The condition for Joe was especially cruel. He loved his job as a teaching golf pro at a course in Wichita.

Bub maintained a course in Wichita when Joe was growing up, and his son would play golf all summer, as many as 96 holes in a day. Joe had always been physically active, playing golf and basketball.

“My first 30 years was like a different life than my last 10,” Joe said.

On top of this, Brant and Hogan were about five years old at the time.

“It was hard getting out of bed let alone being able to run around and play,” Joe said.

After the stroke, Joe and his wife Carlene moved to Marion so Joe could be near his parents. The move also helped the couple relieve some of the financial burden they were suffering. Joe still earns disability for his primary income, although he is healthy enough to work on Marion’s golf course as a volunteer.

Joe endured physical therapy for more than a year. Despite the strenuous activity, he was still struggling to gain motor function of his hands.

It was Linda’s idea to have Joe carve lures and tie flies to strengthen his hands. Joe enjoyed Bub’s collection and had growing one himself. Joe’s uncle, Clyde Green, also made lures, which had interested him as a child.

Joe started slowly. He said the first lure took two weeks to construct and paint. However, he quickly improved. Eventually, he said he could tie flies, one of which looks like a small bee, in 10 to 15 minutes.

“Ones I can barely see,” Bub said. “I couldn’t do it if I didn’t have anything wrong with me.

Joe got more and more into his new hobby. He would test lures in a bathtub with a small piece of line.

“To make sure they do what you want,” Joe said.

Then, it was necessary for Joe to test the lure on Marion County Lake.

“If it doesn’t catch anything, I’ll go back and work on it,” Joe said.

The hobby culminated when Linda sold Joe’s lure at her job at Cessna.

Building lures was a passing task for Joe. Once he improved, he set the lures down; he still has an unopened lure kit at his Marion home.

Joe still has many health concerns. He occasionally suffers migraines that force him to bury his face into a pillow for comfort. He also has seizures, although with less regularity. The year after his stroke, Joe said he had about seven seizures. He has learned their symptoms, including blood rushing from his head, and to control them by tensing up his face and body.

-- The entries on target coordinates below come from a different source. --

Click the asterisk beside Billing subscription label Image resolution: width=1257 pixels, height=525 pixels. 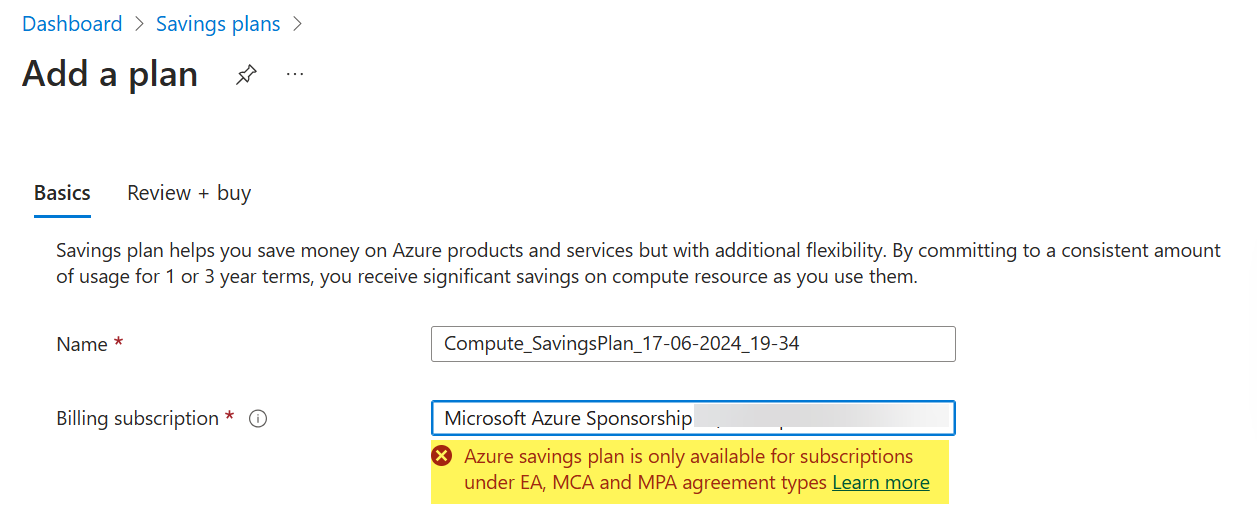click(230, 418)
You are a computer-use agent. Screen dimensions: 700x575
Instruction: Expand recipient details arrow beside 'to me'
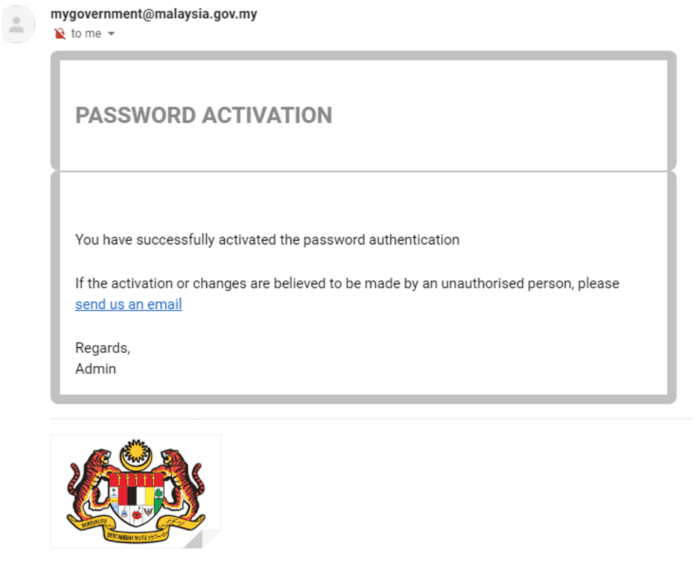(x=111, y=34)
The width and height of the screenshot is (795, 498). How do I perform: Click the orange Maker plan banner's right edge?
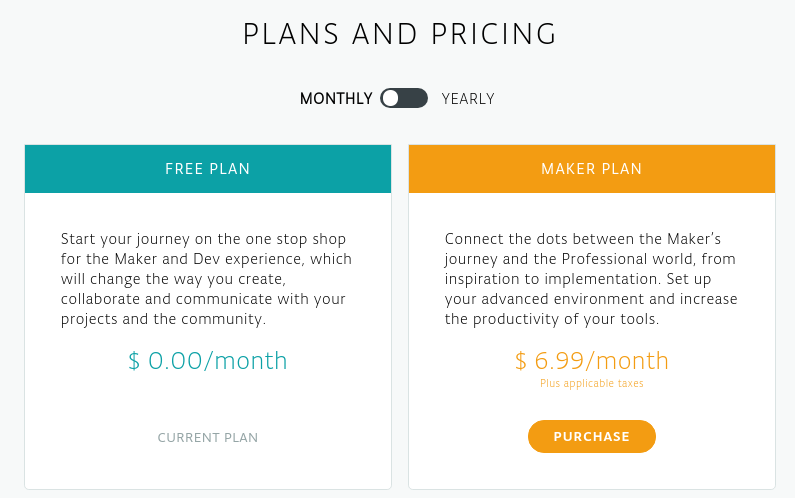[x=770, y=169]
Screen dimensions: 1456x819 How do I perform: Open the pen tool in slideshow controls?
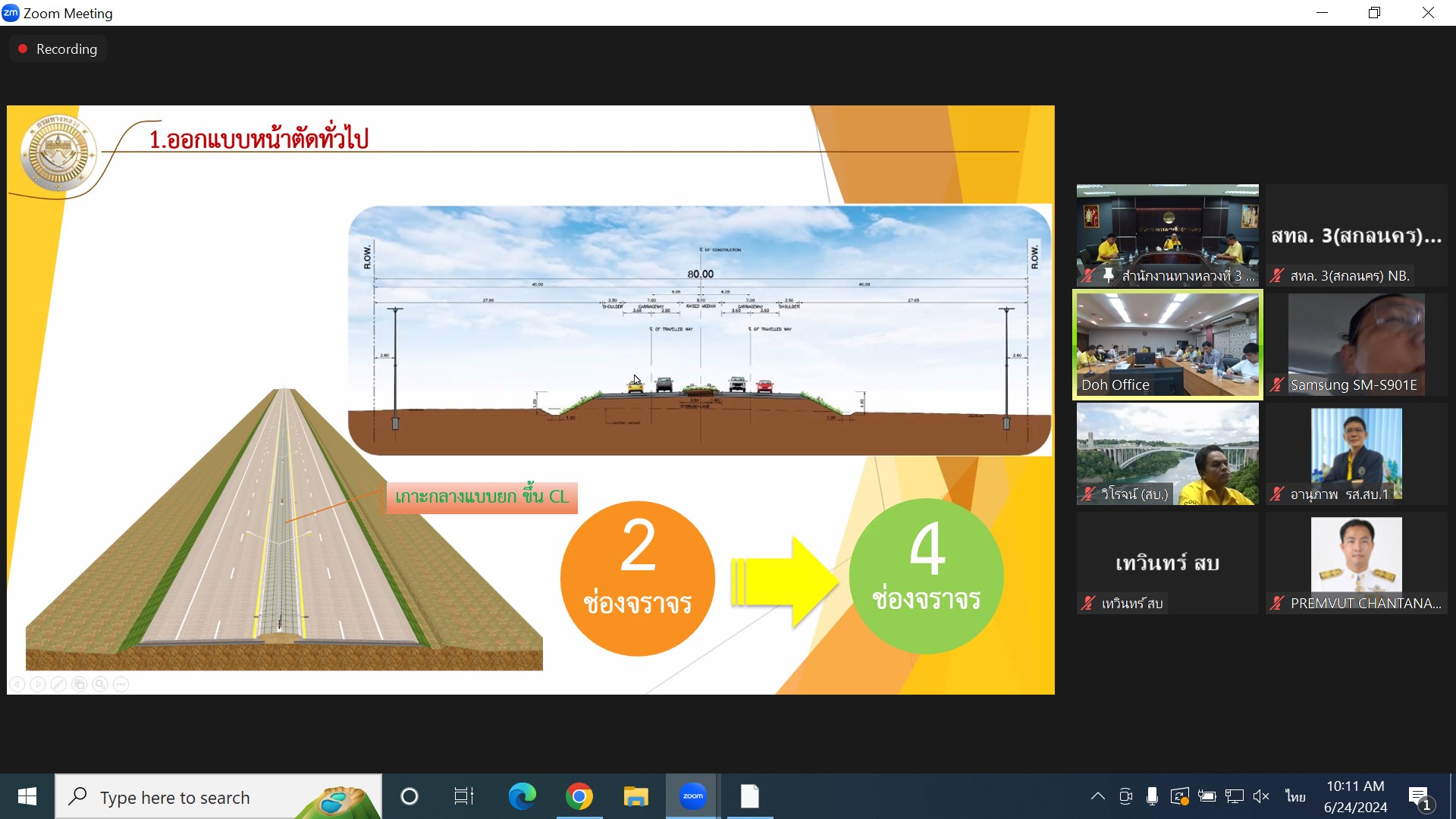tap(58, 684)
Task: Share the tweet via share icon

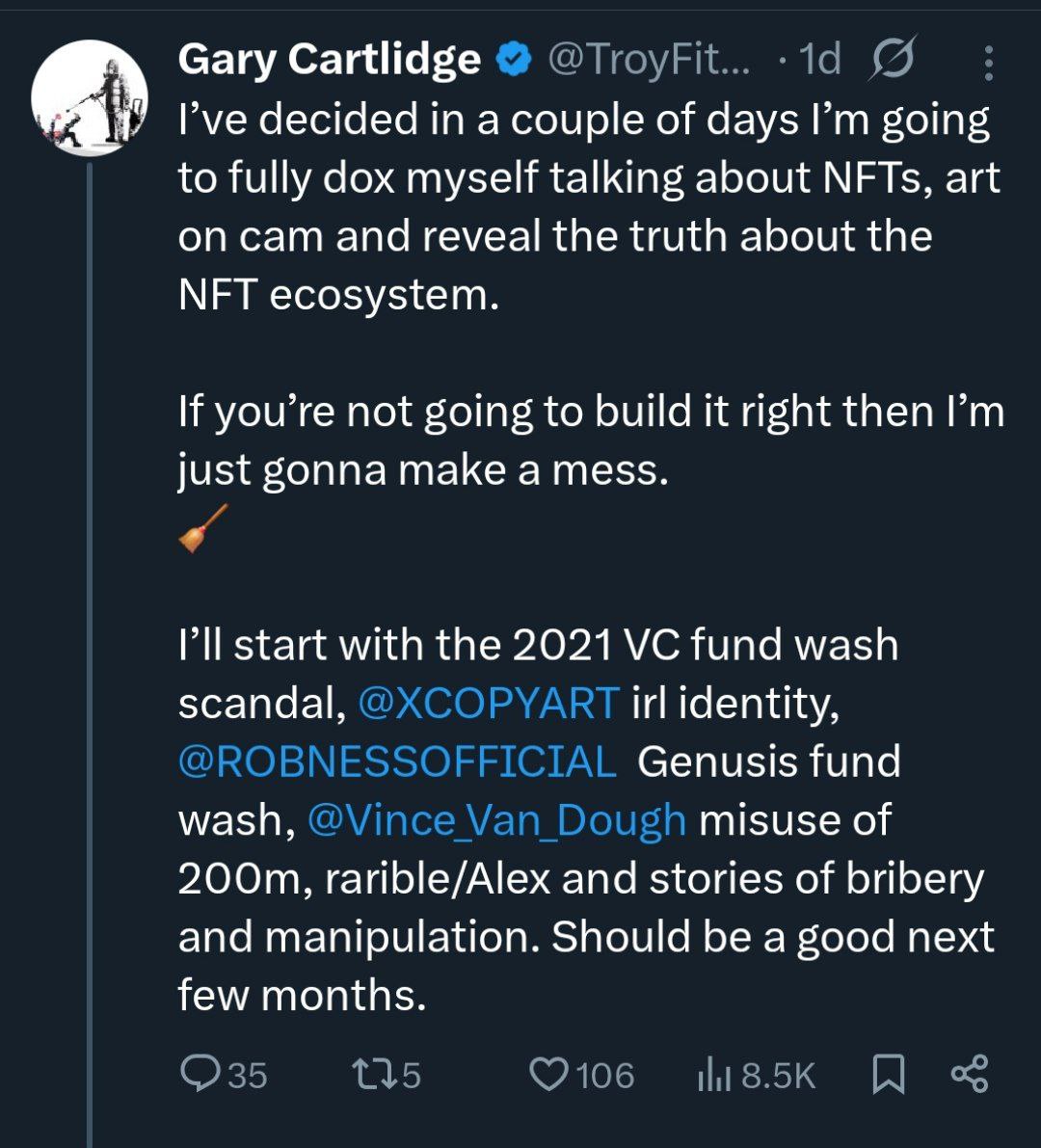Action: 969,1074

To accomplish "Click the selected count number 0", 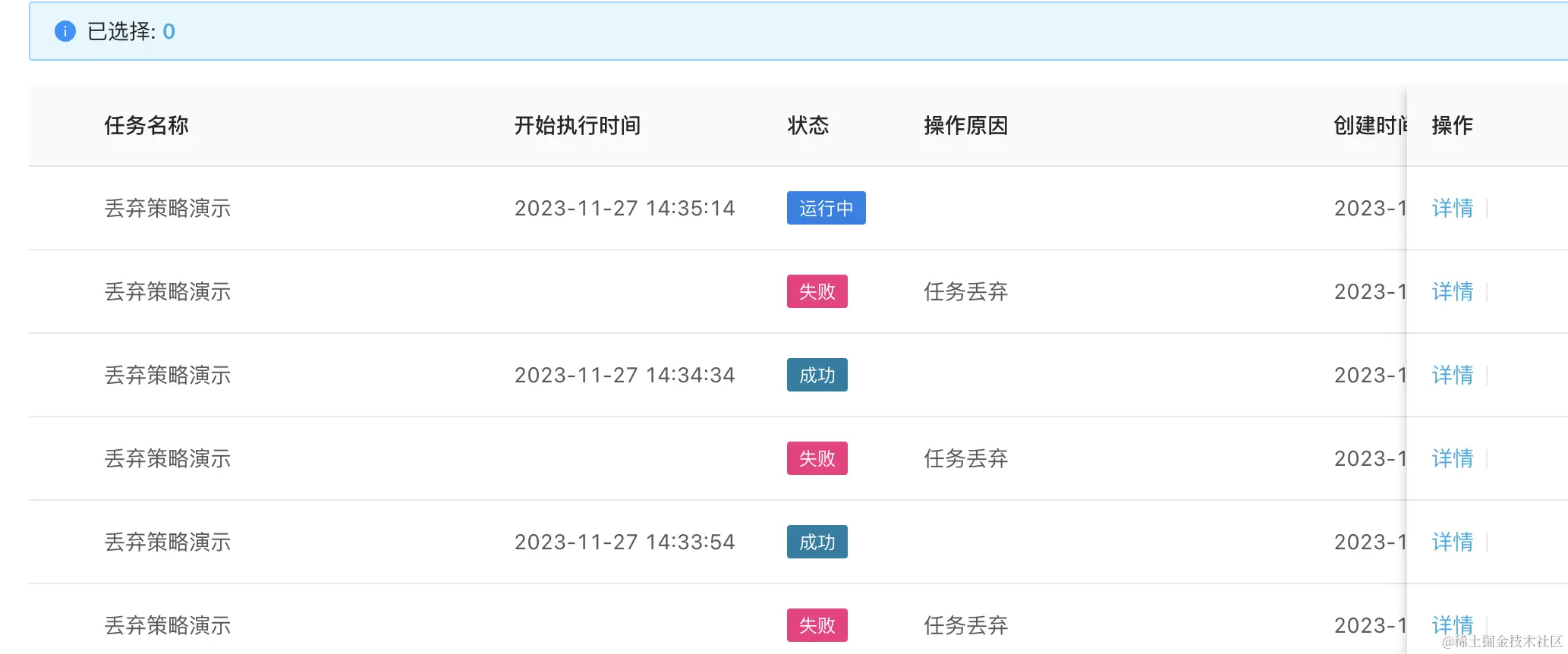I will click(x=168, y=31).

He said he has not suffered a seizure in three months, but they are worse in cold weather.

He is again playing with his children and out on the golf course.

His first time back out in Hillsboro, about three years ago, he scored an eagle, sinking a 65-foot iron shot on his first hole.

“OK, I’m back,” Joe thought after that triumph.

Through everything, Joe learned to lean on his family. It was appropriate that a family love like fishing helped Joe recover during the worst time in his life.

“I’m a lot better person,” Joe said, thinking about life after his stroke. “It made me realize the importance of family.”